La radiographie osseuse permet parfois d’objectiver des anomalies anatomiques osseuses qui peuvent être en rapport avec la compression du nerf médian, comme une apophyse sus-épitrochléenne ou des séquelles d’une fracture du bras, du coude ou de l’avant-bras.
Un examen IRM ne devrait être que rarement pratiqué, selon les spécialistes, car il serait peu contributif dans la plupart des atteintes. Il est donc uniquement demandé quand on pense trouver des lésions des parties molles qui peuvent être causes de compression extrinsèque du nerf médian, notamment des tumeurs, des kystes synoviaux ou une bourse bicipitale hypertrophique.
Traitement en fonction du type d’atteinte
Le traitement du syndrome du pronator terres est toujours médical au début avec l’éviction des mouvements pouvant déclencher ou aggraver les symptômes. La mise au repos du membre supérieur atteint est réalisée dans une attelle brachio-antibrachio-palmaire (visant à supprimer la flexion/extension du coude et les mouvements de prono-supination) et peut être utilisée pour une durée courte. Une infiltration au niveau du pronator terres peut être réalisée quand ce syndrome est au premier plan. Des AINS par voie orale ont également été préconisés.
Les indications thérapeutiques lors du syndrome de l’interosseux antérieur ne font pas consensus. Des publications neurologiques sont en faveur de l’idée que la plupart de ces cas seraient des formes frustes d’une amyotrophie névralgique de Parsonage et Turner, connue pour son potentiel de récupération tardive, mais cette position n’est pas partagée par tous les experts. Un délai d’un an ou plus a même été conseillé avant une intervention, surtout si un début de récupération est observé à l’EMG.
En pratique, si le traitement non-chirurgical reste donc le choix initial, la présence de déficits moteurs persistants est une indication à l’exploration chirurgicale lorsque aucun signe de récupération n’apparaît après une période de trois à cinq mois. Il en est de même pour la persistance d’une symptomatologie douloureuse malgré un traitement conservateur bien suivi. Par contre, l’exploration chirurgicale est à réaliser d’emblée en cas de plaie pénétrante de l’avant-bras ou de compression extrinsèque manifeste.
= = = = = = =
| Travail demandé |
D'après le texte, quels mouvements l'attelle brachio-antibrachio-palmaire vise-t-elle à supprimer ? Les items qui suivent n'interviennent en rien ici.

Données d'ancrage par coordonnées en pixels
= = = = = = =
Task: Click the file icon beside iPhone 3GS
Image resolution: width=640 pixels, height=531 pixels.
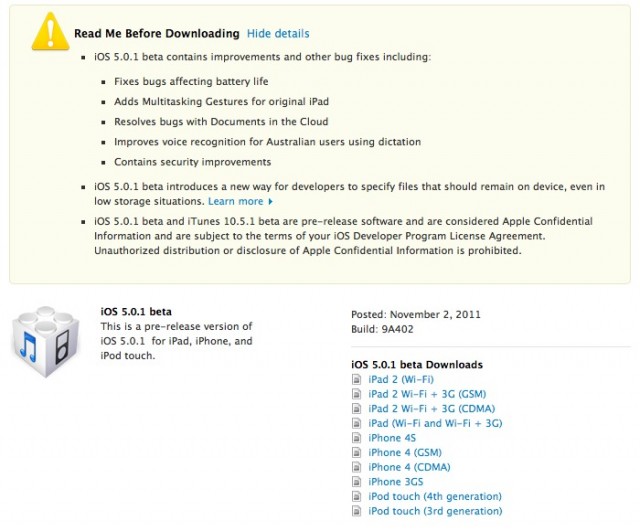Action: point(358,482)
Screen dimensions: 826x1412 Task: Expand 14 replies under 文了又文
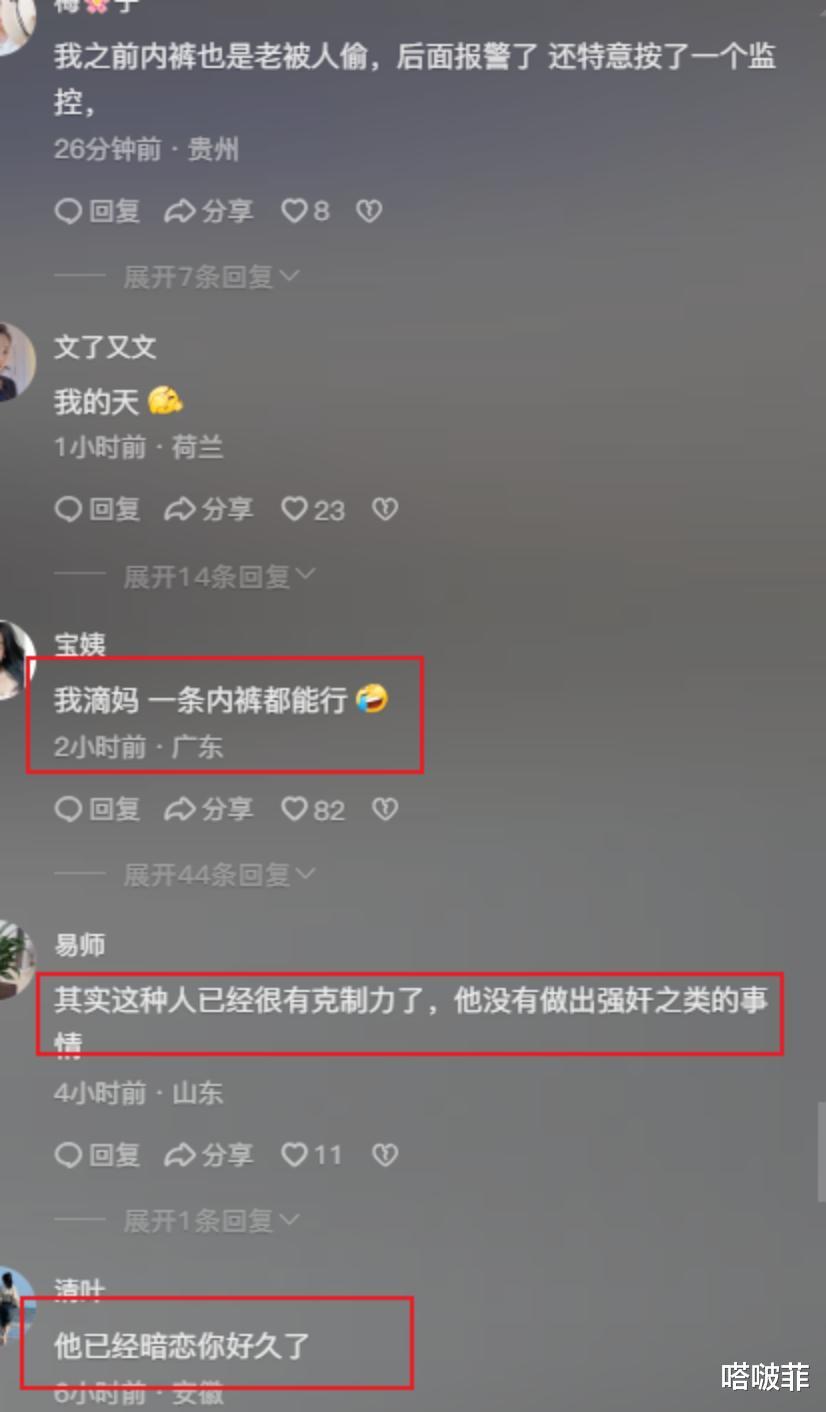[219, 576]
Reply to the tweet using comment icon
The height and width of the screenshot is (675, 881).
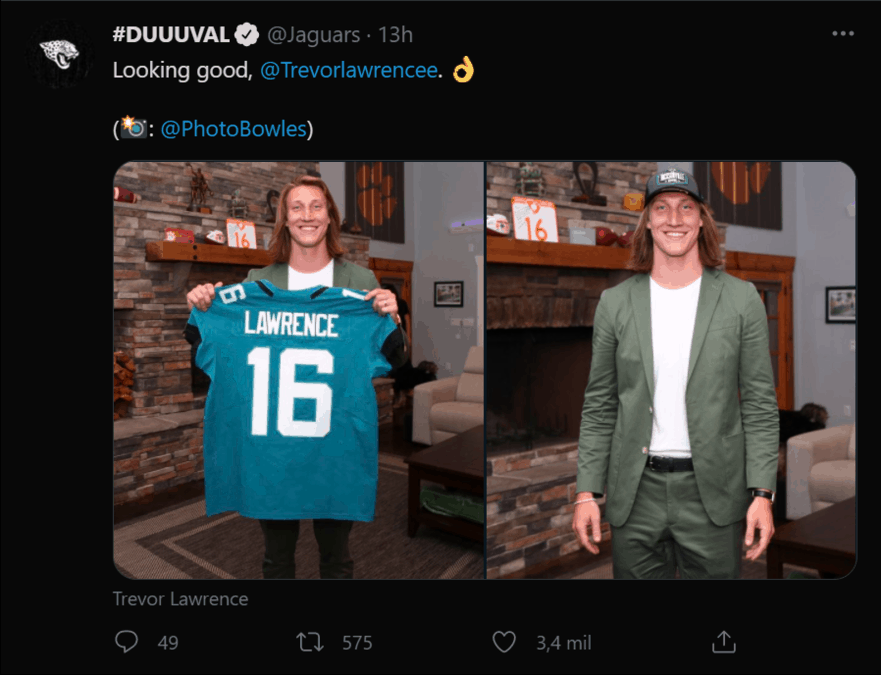click(126, 642)
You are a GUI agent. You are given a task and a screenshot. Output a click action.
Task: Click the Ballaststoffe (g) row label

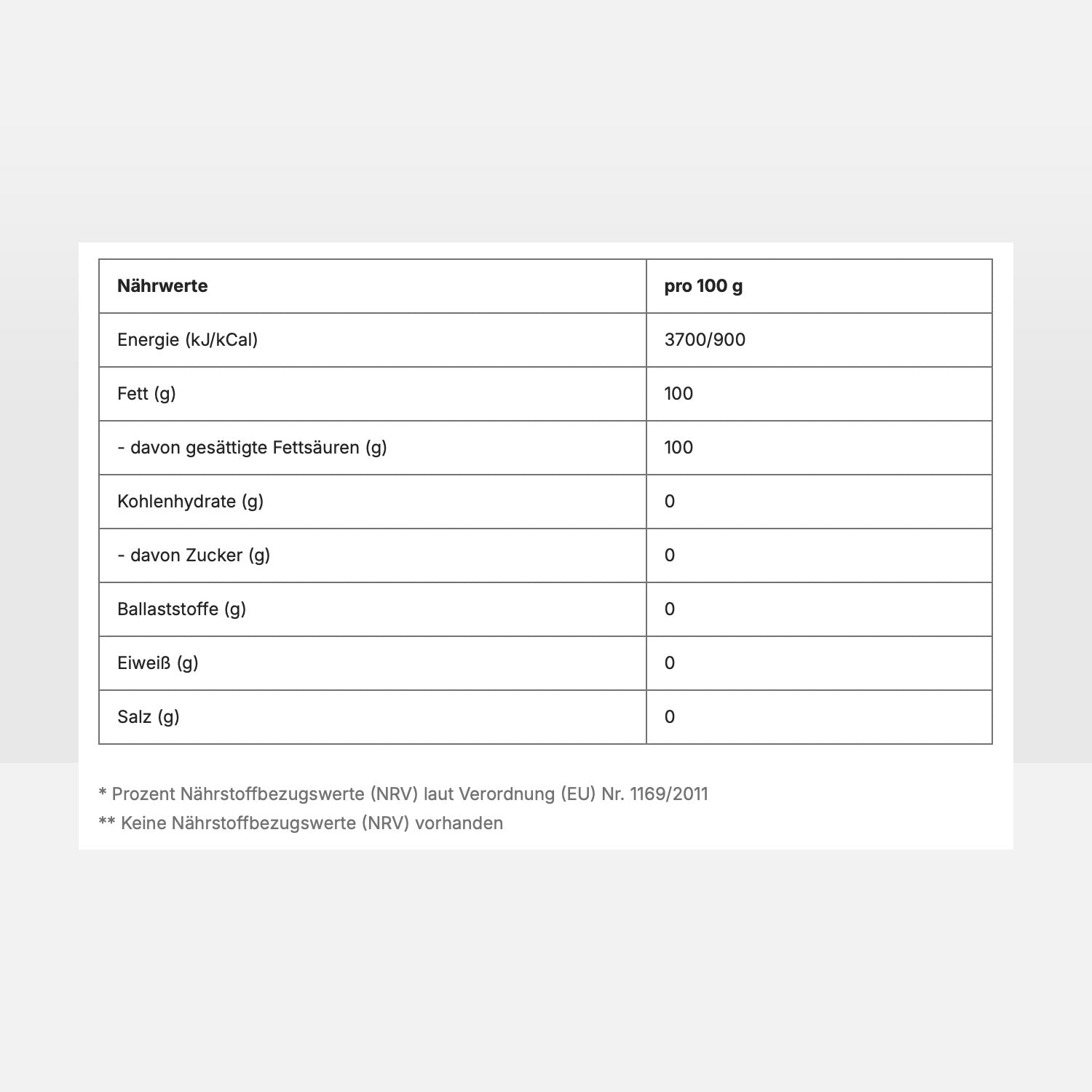tap(181, 609)
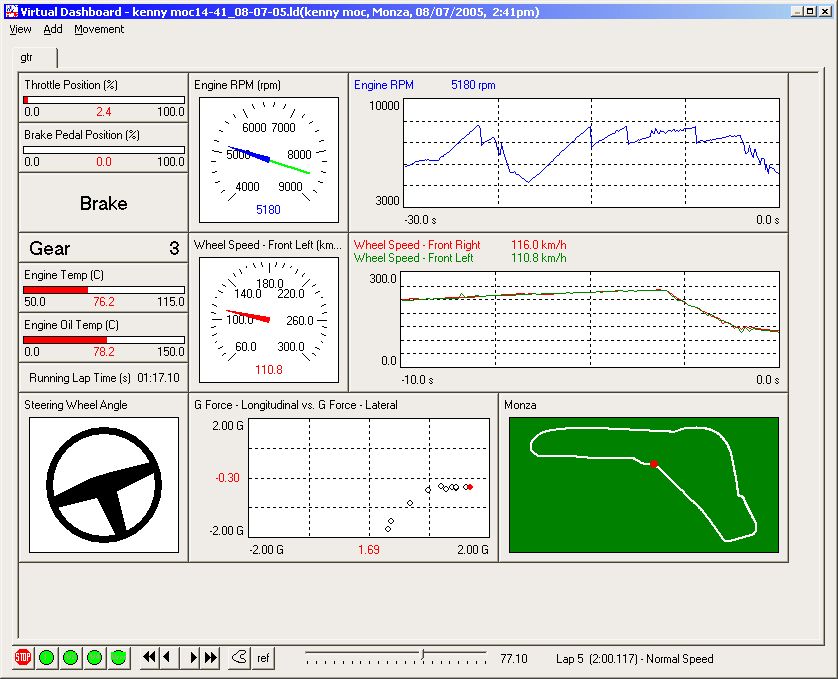Click the steering wheel angle display
The height and width of the screenshot is (679, 838).
pos(103,485)
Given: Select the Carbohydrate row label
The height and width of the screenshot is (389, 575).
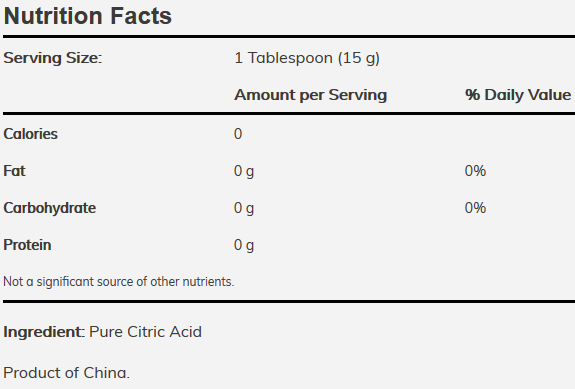Looking at the screenshot, I should coord(50,208).
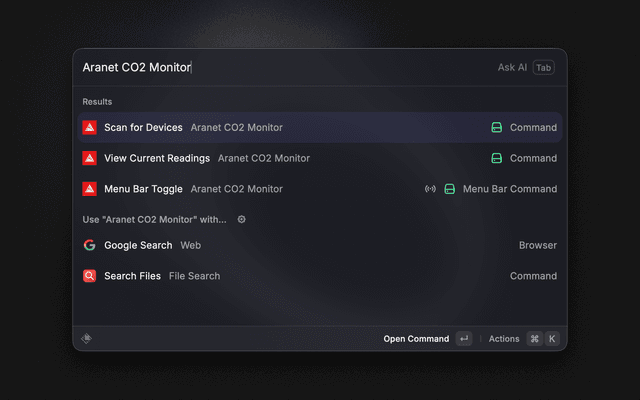Open the gear settings next to Use with
Image resolution: width=640 pixels, height=400 pixels.
click(x=241, y=219)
= = = = = = =
| Réponse finale |
La flexion/extension du coude et les mouvements de prono-supination.